A prolific filmmaker, during his lifetime Ray directed 36 films, comprising of features, documentaries and short stories. These include the renowned Apu trilogy (Pather Panchali, Aparajito (1956) and Apur Sansar (1959)), Jalsaghar (1958), Postmaster (1961), Charulata (1964), Aranyer Din Ratri (1970) and Pikoor Diary (1981) along with a host of his lesser known works which themselves stand up as fine examples of story telling. His films encompass a diversity of moods, techniques, and genres: comedy, satire, fantasy and tragedy. Usually he made films in a realist mode, but he also experimented with surrealism and fantasy. The theme of change, of the countervailing gains and losses attendant on the forces of progress, has often been identified as the central preoccupation of Ray's work. This theme, underlying much of the Apu trilogy, finds its most overt expression in Jalsaghar. Also the inner struggle between traditional and modern values in Indian life has colored several other Ray films. For instance, Devi (1960) is essentially a story exploring the dangers of religious fanaticism and superstition.

In 1961, Ray had revived "Sandesh," the children's magazine founded by his grandfather and continued by his father until his premature death. From this time, alongside his movie-making, he also produced a constant flow of illustrations, verses, translations and stories for the magazine. Several of his stories featured Felu Mittar, a private detective and it is one of these that he adapted for his second children's film Sonar Kella (1974). Like all of Ray's children's films it was hugely successful. Wary of making films in a language in which he was not proficient, Ray resisted the idea of moving outside the restricted Bengali. However, he was persuaded to aim for a wider audience by making his first film in Hindu, Shatranji Ke Kilhari (1977), a period piece set in Lucknow 1856.

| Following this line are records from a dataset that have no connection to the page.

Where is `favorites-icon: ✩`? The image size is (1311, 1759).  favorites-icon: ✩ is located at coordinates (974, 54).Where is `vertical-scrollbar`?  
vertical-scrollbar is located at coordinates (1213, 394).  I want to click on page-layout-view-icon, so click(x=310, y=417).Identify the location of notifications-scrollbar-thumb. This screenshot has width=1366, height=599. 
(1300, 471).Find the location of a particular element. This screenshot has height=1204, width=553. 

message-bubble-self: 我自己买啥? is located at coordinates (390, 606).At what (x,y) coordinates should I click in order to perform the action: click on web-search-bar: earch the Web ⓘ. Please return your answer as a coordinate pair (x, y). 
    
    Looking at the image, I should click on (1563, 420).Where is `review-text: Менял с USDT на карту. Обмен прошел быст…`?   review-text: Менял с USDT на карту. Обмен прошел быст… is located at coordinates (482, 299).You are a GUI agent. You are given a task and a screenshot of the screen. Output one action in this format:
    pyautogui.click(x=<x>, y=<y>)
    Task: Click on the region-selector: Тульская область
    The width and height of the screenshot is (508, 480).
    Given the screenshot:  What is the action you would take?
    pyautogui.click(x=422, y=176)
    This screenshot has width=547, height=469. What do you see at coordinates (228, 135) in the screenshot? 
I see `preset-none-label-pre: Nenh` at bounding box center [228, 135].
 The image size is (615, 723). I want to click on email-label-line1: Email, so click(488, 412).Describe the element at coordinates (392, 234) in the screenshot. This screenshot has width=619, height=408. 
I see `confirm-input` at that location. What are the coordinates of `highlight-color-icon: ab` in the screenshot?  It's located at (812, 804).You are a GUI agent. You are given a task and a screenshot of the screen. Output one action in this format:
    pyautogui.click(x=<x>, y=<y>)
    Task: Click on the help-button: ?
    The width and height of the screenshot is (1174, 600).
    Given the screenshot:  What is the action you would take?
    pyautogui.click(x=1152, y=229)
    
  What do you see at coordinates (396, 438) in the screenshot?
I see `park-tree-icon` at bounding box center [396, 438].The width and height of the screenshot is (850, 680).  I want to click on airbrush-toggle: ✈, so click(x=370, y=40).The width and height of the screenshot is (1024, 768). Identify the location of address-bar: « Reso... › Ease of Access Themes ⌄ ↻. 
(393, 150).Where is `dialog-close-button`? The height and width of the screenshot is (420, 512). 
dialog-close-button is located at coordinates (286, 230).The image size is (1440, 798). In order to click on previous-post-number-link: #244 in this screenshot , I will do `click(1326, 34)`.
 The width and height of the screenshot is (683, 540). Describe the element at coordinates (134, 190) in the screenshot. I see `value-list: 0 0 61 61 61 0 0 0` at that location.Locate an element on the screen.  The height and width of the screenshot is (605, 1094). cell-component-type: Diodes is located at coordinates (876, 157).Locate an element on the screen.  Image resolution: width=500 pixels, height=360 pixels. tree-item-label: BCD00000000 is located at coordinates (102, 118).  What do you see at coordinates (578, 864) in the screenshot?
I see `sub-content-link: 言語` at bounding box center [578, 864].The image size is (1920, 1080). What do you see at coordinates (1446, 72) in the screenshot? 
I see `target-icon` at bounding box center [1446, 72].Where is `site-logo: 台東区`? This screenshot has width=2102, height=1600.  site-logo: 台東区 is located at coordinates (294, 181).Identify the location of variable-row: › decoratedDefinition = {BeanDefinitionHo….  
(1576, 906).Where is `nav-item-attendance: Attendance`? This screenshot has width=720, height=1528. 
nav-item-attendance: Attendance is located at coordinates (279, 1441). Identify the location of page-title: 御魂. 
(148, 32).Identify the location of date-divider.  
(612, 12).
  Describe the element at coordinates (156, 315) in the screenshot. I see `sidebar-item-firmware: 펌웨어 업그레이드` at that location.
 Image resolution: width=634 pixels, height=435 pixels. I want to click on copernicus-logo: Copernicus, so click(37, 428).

Due to his medical condition, which resulted from a heart attack during the making of Ghare-Baire (1984), Satyajit Ray was told by his doctors not to do any location work and he was forced to shoot in studios. Unfortunately, this constraint of shooting does mar the last of his films as a whole. This is true of not only Ganashatru (1989) but also Shakha Prashakha (1990) and Agantuk (1991).

In 1992, Ray's health deteriorated due to heart complications. He was admitted to a hospital but never recovered. Twenty-four days before his death, Ray was presented with an Honorary Academy Award by Audrey Hepburn via video-link; he was in gravely ill condition, but gave an acceptance speech, calling it the "best achievement of [his] movie-making career."